İşin felsefesi
İnsan, emekle veya hayalle ürettiği şeyi korur ve yaşatır. Buradaki “şey[1]” tanımsızı, bir nesne veya özne olabilir, ancak, biz buna kısaca hâfıza[2] diyeceğiz. Bu hâfıza, verdiği değer ile üretileni tanımlar ve kayda alır. Bireysel değerlendirmeler arasında farklar derinleşebileceği gibi birbirine yakınlık da gösterebilir. Böyle bir yakınlık güçlendikçe, toplumsal[3] hâfıza hayat bulur. Baştaki eşitlemeye geri dönülürse, canlı bir toplumsal hâfızanın değerlediği üretilmiş şey sürdürülebilirdir.

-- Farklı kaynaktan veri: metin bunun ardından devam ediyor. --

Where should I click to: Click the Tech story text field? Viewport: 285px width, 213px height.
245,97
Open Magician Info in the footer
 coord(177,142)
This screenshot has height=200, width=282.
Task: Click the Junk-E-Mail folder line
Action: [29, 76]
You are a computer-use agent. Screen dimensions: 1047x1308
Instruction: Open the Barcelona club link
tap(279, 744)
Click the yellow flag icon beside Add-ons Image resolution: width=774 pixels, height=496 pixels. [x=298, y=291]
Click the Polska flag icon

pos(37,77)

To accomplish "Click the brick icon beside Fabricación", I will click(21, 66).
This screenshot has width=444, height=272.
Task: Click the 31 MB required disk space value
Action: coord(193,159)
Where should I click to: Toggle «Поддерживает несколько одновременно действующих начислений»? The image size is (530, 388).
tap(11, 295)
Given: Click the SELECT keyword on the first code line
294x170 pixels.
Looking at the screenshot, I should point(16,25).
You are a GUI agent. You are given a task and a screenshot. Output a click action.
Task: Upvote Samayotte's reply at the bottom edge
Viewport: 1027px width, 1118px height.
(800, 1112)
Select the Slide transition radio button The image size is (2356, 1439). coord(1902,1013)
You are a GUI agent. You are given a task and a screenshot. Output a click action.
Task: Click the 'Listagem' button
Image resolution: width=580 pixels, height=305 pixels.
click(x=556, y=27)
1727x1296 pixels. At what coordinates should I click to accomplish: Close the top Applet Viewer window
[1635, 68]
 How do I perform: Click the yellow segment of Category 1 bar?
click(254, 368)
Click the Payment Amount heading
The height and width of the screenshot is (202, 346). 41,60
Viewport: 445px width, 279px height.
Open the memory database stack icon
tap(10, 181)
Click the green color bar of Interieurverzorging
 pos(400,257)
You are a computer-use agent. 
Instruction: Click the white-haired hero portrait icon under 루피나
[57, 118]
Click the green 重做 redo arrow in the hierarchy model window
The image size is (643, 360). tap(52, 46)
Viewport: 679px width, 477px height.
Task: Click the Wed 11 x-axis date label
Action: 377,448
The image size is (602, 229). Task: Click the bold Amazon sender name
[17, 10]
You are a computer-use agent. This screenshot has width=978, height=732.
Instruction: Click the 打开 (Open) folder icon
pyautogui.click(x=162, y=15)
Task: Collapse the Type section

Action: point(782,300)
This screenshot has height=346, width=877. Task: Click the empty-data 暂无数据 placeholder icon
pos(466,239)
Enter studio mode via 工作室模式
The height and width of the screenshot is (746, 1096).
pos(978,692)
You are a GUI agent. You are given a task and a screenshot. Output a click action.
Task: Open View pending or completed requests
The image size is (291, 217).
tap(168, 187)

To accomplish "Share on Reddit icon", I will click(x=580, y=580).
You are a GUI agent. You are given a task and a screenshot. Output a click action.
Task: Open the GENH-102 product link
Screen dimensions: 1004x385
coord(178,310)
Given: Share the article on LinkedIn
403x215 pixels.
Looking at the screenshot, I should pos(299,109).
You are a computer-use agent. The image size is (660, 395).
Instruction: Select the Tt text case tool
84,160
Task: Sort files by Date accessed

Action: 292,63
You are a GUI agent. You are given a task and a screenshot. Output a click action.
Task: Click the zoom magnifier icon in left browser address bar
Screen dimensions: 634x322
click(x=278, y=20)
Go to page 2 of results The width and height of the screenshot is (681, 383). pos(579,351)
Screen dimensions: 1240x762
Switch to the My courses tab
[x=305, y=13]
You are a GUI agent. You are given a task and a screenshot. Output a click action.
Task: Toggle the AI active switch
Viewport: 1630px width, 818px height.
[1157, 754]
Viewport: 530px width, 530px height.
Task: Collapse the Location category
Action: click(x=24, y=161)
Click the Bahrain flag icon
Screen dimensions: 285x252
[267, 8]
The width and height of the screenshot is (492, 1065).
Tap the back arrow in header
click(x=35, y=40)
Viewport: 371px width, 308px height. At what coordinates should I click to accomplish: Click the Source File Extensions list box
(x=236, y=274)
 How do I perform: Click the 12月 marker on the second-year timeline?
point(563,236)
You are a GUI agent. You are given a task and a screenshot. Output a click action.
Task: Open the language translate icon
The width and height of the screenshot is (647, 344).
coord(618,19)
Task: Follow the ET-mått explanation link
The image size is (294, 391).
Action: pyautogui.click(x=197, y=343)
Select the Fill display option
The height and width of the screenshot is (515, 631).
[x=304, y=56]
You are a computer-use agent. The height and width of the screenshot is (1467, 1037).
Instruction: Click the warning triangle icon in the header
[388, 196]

Tarihte, güçlü aktörlerin veya yetenekli bireylerin ürettikleri üzerine toplumsal bir mutâbakatın[4] oluştuğu görülür. Ender olarak toplumsal bir üretimin de hıfz edildiği olmuştur. Bu mutâbakat bir inanış, hukuk metni, anlaşma, heykel, yapı, kent ve hatta tek bir insanın üzerine bile olabilir. Böylelikle bunlar hayat bulur ve toplum sayesinde yaşamaya devam ederler.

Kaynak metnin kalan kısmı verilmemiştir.